** Start Quoted text **
Experimenting with Connection Pooling
Connection pooling can be a great way to increase performance and scalability in your ODP.NET applications; however, it is also a feature that can be confusing to figure out as there are several parameters used in the connection string that control the behavior of the feature. These parameters are all fully documented in the documentation that ships with the data provider. In brief, the primary parameters used to control connection pooling are (see documentation for additional parameters):
- Pooling - Enables or disables the connection pooling feature
- Min Pool Size - Specifies the minimum number of connections that can be in the pool
- Max Pool Size - Specifies the maximum number of connections that can be in the pool
- Incr Pool Size - Specifies the increment value (the number of connections) to be added if the connection pool needs to grow in size
- Decr Pool Size - Specifies the maximum number of connections that may be removed from the pool in a single "downsizing" operation
- Connection Lifetime - Specifies the amount of time that a connection must be active after which the connection will not be returned to the pool (i.e. it will be disposed)
** End Quoted text **
Set task 1 ▸ Using the connection pooling passage, say whether each statement agrees with it, answering yes or no and quoting the deciding words exactly: (a) Max Pool Size sets the maximum number of connections that can be in the pool. (b) Decr Pool Size sets the number of connections added when the pool needs to grow. (c) The parameters are documented in the documentation that ships with the data provider.
The connection pooling passage and the listing have nothing to do with each other.
** Start Extracted material **
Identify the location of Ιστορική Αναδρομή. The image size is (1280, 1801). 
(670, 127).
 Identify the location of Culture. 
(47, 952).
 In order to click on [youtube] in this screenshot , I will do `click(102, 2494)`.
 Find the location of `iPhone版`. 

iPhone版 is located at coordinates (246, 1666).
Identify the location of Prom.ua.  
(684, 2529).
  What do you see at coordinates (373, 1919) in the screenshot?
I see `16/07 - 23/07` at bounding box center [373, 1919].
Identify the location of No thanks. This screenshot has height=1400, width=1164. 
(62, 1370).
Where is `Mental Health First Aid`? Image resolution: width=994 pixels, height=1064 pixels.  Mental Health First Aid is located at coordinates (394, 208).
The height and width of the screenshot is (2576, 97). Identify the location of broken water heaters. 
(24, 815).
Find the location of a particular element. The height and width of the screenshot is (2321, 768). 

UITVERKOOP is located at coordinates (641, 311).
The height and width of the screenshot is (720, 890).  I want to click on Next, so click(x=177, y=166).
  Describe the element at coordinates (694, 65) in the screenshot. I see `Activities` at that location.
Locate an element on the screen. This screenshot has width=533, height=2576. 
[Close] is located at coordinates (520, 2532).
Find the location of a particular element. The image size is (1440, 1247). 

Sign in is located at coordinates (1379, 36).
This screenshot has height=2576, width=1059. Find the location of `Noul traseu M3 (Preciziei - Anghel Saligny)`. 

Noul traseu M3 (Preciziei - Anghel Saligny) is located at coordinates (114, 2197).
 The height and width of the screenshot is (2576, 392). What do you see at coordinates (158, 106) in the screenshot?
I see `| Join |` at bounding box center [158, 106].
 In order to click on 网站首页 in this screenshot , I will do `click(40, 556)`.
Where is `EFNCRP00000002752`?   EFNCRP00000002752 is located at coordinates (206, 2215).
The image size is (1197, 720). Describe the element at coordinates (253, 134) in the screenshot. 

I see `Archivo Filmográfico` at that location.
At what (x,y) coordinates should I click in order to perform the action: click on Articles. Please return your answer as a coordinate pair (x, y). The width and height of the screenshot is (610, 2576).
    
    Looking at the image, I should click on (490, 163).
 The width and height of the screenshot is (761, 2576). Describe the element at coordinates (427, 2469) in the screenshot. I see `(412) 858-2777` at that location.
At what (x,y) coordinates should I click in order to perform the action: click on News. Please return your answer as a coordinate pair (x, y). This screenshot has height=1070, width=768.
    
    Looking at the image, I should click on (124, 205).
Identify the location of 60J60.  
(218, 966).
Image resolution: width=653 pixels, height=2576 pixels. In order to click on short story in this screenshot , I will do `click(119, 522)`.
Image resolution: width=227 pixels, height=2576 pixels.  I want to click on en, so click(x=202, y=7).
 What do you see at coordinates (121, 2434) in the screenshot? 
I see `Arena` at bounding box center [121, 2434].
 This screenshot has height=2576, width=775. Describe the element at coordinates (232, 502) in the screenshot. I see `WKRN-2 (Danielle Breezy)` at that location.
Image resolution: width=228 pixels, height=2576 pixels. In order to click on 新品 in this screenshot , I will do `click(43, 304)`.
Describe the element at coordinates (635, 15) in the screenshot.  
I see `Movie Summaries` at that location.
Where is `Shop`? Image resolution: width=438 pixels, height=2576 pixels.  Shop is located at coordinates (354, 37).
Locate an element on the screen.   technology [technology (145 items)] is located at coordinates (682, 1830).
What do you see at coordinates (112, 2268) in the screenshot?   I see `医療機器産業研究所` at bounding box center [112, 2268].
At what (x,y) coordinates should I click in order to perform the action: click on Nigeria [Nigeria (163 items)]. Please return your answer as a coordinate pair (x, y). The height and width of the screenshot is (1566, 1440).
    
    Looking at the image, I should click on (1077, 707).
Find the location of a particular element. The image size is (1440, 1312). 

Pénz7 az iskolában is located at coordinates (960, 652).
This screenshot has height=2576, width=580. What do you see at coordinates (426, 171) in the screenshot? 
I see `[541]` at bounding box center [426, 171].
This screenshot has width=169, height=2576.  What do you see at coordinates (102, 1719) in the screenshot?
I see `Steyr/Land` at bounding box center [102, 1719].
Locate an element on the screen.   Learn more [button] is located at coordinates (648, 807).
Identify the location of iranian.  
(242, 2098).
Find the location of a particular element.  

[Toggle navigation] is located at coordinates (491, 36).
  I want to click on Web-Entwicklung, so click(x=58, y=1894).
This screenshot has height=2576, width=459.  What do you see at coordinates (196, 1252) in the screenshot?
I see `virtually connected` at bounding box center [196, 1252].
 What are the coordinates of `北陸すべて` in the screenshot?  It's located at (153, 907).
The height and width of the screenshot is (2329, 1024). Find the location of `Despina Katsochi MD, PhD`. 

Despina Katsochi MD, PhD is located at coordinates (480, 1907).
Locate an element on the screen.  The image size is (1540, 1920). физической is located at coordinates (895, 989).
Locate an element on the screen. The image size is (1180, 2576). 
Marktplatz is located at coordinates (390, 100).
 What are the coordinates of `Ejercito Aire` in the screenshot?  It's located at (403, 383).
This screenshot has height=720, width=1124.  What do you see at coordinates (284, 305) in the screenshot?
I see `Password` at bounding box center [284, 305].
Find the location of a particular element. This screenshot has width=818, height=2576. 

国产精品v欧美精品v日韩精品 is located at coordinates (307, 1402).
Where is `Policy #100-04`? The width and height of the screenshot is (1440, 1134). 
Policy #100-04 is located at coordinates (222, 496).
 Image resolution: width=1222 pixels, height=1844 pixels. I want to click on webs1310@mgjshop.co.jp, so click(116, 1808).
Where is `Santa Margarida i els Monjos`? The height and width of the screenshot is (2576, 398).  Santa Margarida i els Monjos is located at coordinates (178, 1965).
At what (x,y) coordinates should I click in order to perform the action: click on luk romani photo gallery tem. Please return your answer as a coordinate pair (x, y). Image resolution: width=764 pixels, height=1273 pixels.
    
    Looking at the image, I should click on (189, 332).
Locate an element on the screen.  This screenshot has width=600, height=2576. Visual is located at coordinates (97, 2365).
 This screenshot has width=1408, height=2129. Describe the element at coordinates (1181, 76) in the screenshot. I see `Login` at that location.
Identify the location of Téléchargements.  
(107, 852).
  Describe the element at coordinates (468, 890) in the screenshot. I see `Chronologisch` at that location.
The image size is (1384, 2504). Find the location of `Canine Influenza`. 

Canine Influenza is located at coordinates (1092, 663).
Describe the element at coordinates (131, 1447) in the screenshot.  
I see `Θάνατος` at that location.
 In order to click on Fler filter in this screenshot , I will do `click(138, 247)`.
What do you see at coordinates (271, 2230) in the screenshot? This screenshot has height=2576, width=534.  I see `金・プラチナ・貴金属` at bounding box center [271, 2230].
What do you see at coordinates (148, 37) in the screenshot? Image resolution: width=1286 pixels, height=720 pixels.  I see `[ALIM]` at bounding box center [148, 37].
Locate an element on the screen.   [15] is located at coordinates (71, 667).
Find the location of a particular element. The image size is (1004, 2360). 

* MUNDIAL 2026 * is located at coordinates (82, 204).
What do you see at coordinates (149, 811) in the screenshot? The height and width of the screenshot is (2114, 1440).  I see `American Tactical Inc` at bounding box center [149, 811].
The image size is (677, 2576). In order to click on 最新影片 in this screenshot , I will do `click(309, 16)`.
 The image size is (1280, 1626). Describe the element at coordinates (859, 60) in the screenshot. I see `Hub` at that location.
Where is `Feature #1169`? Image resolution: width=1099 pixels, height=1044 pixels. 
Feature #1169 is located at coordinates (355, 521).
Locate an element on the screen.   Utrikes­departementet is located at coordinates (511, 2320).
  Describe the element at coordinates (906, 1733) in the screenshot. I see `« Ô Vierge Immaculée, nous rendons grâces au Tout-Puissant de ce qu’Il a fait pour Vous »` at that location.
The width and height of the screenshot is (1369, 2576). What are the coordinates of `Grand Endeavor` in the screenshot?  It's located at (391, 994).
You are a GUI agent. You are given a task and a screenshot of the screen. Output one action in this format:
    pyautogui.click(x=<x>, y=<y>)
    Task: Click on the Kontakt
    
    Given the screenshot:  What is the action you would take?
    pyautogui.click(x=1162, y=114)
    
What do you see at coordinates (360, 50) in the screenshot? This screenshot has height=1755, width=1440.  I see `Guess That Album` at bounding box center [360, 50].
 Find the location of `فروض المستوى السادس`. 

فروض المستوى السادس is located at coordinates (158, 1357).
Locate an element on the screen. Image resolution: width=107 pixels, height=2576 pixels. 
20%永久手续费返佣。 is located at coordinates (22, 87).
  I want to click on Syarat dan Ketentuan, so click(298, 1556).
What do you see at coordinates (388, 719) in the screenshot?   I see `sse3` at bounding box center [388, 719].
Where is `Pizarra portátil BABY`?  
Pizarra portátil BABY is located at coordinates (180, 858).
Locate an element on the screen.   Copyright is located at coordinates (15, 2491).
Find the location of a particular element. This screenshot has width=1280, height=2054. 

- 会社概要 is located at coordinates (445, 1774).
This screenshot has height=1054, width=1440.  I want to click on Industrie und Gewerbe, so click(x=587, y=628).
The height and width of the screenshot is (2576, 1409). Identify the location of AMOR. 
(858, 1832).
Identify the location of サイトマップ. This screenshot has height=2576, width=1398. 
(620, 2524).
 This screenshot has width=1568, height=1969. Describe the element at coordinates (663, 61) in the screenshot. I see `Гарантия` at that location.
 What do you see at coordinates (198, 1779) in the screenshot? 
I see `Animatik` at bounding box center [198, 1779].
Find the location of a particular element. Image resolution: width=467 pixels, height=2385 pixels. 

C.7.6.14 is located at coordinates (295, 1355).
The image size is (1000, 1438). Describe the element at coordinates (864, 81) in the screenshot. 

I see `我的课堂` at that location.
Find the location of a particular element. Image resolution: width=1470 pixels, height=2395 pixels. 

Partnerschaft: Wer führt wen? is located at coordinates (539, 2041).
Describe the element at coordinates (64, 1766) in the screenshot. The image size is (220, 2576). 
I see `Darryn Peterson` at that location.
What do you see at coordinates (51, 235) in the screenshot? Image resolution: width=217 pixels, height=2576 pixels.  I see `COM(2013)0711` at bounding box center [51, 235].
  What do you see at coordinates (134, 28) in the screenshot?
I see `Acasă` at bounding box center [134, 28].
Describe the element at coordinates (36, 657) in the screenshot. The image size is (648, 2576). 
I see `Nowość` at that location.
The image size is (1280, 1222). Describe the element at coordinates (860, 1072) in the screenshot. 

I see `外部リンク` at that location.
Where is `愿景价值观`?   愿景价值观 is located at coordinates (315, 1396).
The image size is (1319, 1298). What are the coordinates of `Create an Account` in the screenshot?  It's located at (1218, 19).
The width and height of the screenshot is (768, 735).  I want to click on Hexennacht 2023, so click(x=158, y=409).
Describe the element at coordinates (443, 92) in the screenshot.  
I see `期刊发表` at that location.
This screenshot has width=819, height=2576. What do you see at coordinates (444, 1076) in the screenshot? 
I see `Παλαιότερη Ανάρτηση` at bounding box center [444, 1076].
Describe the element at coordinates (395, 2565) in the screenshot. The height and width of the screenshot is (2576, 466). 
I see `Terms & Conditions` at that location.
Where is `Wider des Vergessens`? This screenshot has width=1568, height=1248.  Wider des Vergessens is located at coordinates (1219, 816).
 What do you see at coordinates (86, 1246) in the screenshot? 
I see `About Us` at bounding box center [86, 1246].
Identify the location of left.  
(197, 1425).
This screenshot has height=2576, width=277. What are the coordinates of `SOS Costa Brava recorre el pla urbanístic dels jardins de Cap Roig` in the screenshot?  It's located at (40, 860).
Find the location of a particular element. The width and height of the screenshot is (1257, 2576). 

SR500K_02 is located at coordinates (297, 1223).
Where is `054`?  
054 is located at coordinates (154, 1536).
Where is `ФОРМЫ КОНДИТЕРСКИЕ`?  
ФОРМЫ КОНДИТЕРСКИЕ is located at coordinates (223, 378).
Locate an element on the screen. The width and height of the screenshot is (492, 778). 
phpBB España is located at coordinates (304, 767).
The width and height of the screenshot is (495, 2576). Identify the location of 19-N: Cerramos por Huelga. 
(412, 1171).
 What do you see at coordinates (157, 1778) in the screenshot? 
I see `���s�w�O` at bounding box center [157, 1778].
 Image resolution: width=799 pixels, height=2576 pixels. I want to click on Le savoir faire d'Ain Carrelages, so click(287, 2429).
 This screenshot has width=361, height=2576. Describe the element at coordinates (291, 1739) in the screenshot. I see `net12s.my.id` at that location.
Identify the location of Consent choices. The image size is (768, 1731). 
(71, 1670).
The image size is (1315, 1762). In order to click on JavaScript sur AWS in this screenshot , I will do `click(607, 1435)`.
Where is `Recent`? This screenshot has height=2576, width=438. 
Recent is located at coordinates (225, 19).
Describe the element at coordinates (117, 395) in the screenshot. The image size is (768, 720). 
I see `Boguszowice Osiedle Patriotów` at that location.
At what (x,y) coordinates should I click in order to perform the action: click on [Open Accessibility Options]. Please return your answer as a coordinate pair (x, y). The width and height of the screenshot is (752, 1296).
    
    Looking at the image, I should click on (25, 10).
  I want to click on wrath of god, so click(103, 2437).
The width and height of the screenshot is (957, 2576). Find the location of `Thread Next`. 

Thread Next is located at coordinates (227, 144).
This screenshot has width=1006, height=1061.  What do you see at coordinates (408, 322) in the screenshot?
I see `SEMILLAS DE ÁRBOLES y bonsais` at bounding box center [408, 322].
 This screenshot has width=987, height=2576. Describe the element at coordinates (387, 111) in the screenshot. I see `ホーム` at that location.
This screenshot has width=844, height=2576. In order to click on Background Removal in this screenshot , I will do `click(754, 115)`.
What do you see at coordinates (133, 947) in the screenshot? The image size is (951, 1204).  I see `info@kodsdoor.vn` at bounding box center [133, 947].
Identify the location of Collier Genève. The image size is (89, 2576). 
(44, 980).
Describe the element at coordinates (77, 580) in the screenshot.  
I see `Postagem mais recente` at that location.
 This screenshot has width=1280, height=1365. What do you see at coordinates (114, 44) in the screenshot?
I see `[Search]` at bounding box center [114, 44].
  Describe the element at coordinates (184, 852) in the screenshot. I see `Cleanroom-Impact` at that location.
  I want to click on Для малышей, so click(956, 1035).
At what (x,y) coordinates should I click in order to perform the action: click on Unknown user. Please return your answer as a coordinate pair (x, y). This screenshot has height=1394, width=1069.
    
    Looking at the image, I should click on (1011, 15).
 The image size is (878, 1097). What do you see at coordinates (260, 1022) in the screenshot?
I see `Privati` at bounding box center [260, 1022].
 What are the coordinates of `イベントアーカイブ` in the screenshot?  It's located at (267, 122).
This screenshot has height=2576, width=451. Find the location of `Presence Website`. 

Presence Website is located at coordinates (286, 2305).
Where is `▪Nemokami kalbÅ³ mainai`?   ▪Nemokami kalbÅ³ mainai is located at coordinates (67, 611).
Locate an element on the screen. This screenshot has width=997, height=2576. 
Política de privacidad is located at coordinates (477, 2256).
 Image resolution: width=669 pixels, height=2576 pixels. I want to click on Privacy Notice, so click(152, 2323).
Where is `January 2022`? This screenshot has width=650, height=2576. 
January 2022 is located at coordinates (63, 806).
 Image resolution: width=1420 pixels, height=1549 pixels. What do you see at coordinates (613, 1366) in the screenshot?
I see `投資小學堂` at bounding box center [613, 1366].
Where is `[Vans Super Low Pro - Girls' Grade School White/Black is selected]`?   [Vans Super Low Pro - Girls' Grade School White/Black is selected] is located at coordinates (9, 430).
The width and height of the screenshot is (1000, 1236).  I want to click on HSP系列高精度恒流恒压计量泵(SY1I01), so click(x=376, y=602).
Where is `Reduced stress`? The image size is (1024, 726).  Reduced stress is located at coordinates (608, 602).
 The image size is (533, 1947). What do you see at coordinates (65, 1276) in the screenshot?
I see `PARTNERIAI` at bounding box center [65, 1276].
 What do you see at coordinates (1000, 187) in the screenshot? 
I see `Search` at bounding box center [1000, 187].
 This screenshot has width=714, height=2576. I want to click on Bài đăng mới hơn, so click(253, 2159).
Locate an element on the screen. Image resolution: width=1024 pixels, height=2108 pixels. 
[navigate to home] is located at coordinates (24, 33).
** End Extracted material **
Set task 2 ▸ Pull out every line of the listing that contains the string "فروض", treating case as significant.

Task result 1 ▸
(a) Yes: "Max Pool Size - Specifies the maximum number of connections that can be in the pool"
(b) No: "Decr Pool Size - Specifies the maximum number of connections that may be removed from the pool in a single "downsizing" operation"
(c) Yes: "These parameters are all fully documented in the documentation that ships with the data provider."

Task result 2 ▸
 Find the location of `فروض المستوى السادس`. 
فروض المستوى السادس is located at coordinates (158, 1357).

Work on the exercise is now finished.